As response to the COVID crisis ESA and European Commission launched the Rapid Action on Coronavirus and EO (RACE) platform in the beginning of June. In the dashboard people can explore several EO-derived indicators that depict the impact of the crisis. Among other winning ideas of the custom script contest I was offered to upscale my method and eventually integrate it into the RACE dashboard.
I started the upscaling process by first improving the detection method itself. This included enhancing the cloud masking, constraining the detection to buffered Open Street Maps (OSM) roads and adding a spatial filter. The latter limits the detected pixels to one per truck. In Fig. 2 you see examples of detections in southern France using the enhanced method.
Fig.2: Truck detection examples in southern France (contains modified Sentinel-2 L2A data processed by Euro Data Cube)
This enhanced detection method had to be embedded into a processing chain for several time periods and covering the whole EU. The main challenges were to implement a senseful temporal aggregation with low interference of weekday differences and with enough valid observations on the whole EU extent. Furthermore, all this had to be processed until due in mid of July. I implemented the processing chain in an EOX-hosted JupyterLab on Euro Data Cube accessing data from Sentinel Hub through xcube. After processing billions of pixels, I submitted the processing results, the computed indicators, detailed method description, validation result and a COVID-related analysis to ESA. Currently (end of July 2020), the results of all upscaling contest participants are being evaluated and prepared for integration into the RACE dashboard.

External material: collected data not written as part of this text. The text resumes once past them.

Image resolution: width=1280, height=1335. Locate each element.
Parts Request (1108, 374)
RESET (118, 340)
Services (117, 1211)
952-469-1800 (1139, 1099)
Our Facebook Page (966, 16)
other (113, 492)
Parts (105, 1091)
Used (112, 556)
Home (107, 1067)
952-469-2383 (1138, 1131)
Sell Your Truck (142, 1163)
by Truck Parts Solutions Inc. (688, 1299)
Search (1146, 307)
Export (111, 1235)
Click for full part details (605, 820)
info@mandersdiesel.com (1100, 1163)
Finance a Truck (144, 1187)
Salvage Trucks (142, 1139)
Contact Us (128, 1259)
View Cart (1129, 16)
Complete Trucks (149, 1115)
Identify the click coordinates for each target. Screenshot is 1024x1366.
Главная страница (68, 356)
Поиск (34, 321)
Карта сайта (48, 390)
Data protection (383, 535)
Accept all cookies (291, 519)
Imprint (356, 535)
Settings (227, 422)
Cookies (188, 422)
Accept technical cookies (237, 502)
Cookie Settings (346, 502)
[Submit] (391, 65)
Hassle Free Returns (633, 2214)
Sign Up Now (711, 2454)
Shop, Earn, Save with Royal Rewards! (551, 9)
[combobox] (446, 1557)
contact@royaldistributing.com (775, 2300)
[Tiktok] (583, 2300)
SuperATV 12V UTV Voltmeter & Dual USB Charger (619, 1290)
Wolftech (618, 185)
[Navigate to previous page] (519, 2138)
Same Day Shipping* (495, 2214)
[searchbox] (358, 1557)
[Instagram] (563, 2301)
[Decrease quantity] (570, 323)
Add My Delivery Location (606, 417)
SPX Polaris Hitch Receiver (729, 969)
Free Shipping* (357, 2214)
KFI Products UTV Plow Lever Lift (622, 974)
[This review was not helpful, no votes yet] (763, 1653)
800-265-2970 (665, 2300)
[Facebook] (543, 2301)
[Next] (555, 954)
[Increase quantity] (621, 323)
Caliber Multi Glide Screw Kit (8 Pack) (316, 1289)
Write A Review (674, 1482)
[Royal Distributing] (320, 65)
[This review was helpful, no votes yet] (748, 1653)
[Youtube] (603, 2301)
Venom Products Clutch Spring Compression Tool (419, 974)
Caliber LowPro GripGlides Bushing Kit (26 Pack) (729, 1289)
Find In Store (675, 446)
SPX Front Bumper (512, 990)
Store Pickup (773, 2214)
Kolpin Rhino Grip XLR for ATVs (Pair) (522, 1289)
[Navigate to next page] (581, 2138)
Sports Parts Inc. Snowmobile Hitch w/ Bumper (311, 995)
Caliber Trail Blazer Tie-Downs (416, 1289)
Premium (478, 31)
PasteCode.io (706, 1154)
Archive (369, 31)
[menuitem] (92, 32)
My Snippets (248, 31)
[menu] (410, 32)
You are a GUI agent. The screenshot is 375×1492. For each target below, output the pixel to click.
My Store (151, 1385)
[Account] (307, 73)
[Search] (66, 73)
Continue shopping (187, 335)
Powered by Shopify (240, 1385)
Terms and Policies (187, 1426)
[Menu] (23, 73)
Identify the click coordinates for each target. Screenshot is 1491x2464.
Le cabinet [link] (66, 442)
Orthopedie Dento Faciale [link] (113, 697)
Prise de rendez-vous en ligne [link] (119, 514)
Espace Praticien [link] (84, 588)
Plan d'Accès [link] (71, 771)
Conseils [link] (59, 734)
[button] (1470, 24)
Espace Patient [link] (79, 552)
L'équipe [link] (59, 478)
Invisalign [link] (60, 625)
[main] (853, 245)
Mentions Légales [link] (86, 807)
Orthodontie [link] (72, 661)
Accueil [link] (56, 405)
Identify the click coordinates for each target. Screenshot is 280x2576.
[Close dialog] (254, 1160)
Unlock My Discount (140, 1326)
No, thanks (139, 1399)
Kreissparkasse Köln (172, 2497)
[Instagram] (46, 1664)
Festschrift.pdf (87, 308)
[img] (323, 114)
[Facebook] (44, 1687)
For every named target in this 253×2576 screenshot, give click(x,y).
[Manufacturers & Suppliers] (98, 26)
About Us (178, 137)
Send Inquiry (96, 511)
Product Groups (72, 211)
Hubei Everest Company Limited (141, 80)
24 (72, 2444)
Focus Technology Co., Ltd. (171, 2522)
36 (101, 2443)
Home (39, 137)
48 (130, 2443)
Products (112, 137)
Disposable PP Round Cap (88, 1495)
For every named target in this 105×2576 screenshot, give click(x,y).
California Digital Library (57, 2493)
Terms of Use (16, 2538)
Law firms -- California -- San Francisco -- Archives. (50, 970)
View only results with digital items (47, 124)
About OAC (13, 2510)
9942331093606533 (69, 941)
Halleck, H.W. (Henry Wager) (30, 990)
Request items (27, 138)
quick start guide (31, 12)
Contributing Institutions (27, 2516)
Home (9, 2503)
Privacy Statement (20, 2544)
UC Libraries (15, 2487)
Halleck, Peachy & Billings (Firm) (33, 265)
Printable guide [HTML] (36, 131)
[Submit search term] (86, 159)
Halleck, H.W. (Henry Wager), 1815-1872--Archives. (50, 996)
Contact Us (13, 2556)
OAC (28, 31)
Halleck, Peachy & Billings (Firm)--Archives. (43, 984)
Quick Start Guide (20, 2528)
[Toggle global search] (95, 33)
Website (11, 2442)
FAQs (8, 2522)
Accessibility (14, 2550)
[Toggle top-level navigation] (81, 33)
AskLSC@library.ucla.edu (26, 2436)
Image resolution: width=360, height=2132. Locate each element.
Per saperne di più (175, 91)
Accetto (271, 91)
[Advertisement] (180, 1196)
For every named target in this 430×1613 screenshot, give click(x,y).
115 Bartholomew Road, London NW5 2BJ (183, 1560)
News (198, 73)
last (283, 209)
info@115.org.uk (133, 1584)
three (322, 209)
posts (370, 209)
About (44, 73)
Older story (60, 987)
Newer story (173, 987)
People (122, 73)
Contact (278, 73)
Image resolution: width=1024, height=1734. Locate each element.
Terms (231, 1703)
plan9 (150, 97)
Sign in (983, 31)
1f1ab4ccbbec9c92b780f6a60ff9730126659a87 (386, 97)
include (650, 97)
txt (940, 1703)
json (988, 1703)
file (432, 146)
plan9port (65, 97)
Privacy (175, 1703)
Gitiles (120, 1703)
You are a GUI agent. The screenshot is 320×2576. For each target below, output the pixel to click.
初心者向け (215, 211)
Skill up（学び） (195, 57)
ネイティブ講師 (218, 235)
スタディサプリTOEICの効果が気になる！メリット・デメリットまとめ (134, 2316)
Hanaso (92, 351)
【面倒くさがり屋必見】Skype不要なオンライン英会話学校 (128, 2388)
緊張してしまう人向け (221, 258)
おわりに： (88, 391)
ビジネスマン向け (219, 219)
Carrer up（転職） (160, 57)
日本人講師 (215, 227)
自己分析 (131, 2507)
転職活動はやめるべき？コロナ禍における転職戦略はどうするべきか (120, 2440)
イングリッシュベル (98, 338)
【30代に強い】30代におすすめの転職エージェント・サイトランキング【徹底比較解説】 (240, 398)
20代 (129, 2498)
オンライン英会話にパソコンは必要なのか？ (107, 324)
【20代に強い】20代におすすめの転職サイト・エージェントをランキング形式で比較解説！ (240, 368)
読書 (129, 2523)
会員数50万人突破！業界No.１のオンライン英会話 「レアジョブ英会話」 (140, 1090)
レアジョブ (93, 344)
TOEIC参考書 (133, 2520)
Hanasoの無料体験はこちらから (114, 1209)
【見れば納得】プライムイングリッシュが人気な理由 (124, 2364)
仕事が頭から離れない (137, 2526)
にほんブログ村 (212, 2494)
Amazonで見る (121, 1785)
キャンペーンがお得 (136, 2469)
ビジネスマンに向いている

It was good to contribute at least something small to coping with the pandemic. In general, the earth observation community is impressively showing during this pandemic how much we need satellites capturing earth from space. What is particularly fascinating about it: The analysis based on this data is not always just scientifically interesting or relevant. Observing earth from space is also personal. For me the crisis has demonstrated this in an extraordinarily clear and concrete way. For instance, the rapid decrease of NO2 emissions with reduced anthropogenic activity, that shows our daily impact on the planet. We must face the question to what type of ‘normal’ we would like to get back after the crisis. Earth observation may support answering this scientifically – and personally.